• Document section
......

Charlie French

This article was written by Bill Nowlin

Charlie French led off for the White Sox in the very first game played at the original Comiskey Park, on July 1, 1910. He played in 105 games for two Sox teams, Boston and Chicago, in 1909 and 1910, and then returned back to the minor leagues.

French’s family background was England, not France. His father, Calvin French, was a day laborer in Indianapolis at the time of the 1900 census. Calvin and his wife Kitty Ann (Hutchinson) French raised two children, George and Charles Calvin French. Charlie was born on October 12, 1883 in Indianapolis. In 1900, though still a teenager, he was working as a blacksmith. All four of Charlie’s grandparents were also native Hoosiers.1

Charlie attended school for seven years, and did not attend high school. He played for semipro teams in Indianapolis as early as 1904 for a team called the Indianapolis Reserves, and then for Martinsville in 1905.2 He first began playing professionally that same year, 1905, for the Henderson Hens, a team from Kentucky in the Kitty League (the league was not named after French’s mother, but was an abbreviation of the Kentucky-Illinois-Tennessee League.) Both the Henderson and Hopkinsville Browns teams disbanded on July 18, Henderson actually expelled beforehand due to being over $500 in debt, leaving players threatening to sue.3

The league as a whole – now reduced to four teams – suspended play on August 17, due to a yellow fever epidemic.4

When play resumed the next year, with two new teams, French played for the 1906 Vincennes (Indiana) Alices (he’d joined the team after Henderson’s expulsion, but does not appear in available league statistics.) Largely thanks to the pitching of 25-game winner Hub Perdue and 14-6 Bill Chenault, the Class D Vincennes team won the 1906 pennant. French had played in 44 games, batting .208.

......

• Data segment
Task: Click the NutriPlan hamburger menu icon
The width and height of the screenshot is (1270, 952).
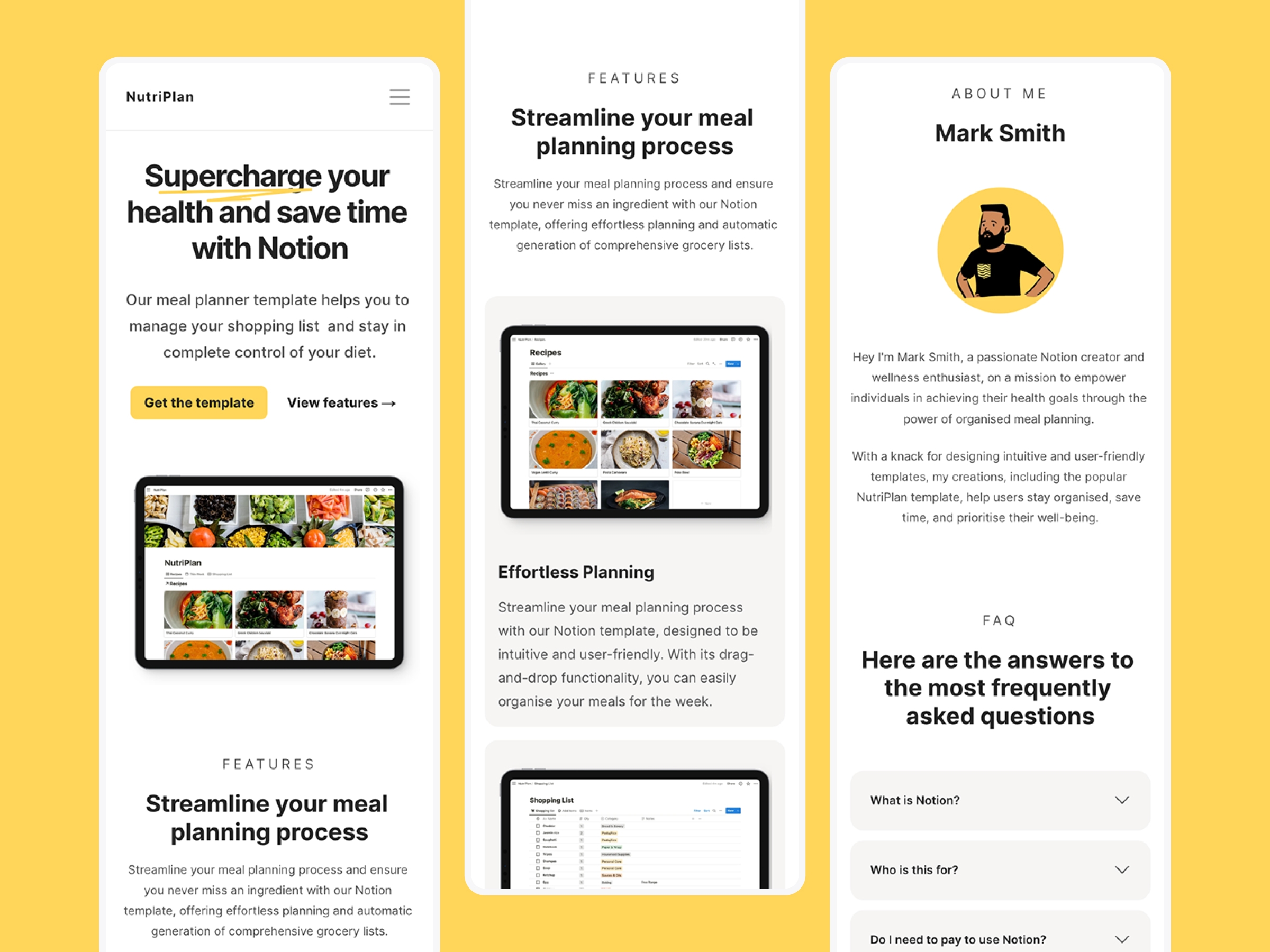Action: 400,96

......

• Problems
1. According to the Charlie French biography, what name does "Kitty League" abbreviate?
2. Resume the Charlie French biography, continuing on from its final sentence.
The lines placed after the Charlie French biography are separate material with no connection to it.

• In response
1. The Kentucky-Illinois-Tennessee League.

2.
He was an infielder, a left-handed hitter, and a small man – he stood 5-foot-6 and weighed 140 pounds. At least one article, while he was with the Red Sox, dubbed him a “nervy midget.”5 He wasn’t around to enjoy the Vincennes pennant, however. During the season, he’d been traded to Evansville, in the Class B Central League. There was some disagreement between him and league president Clifton Gosnell, either prompted by or resulting in French jumping his contract and returning home to Indianapolis. Vincennes rectified by the rift by sending French to Evansville for first baseman Quigley.6 French played second base for the Evansville River Rats, appearing in 79 games and batting .175. On September 30, he married Florence Ethel Thomas. The couple had three children; Florence, Richard, and Donald.

French played for two teams in 1907, Evansville and then – on option from Evansville – the Clinton Infants in the Three-I League. Both were Class B leagues but there was some arrangement between the two which resulted in Evansville recalling French from Clinton at the end of the season, as reported in the September 7 issue of Sporting Life. For Clinton, he played in 69 games and is credited with a .272 batting average; for Evansville, it had been .222 in 31 games.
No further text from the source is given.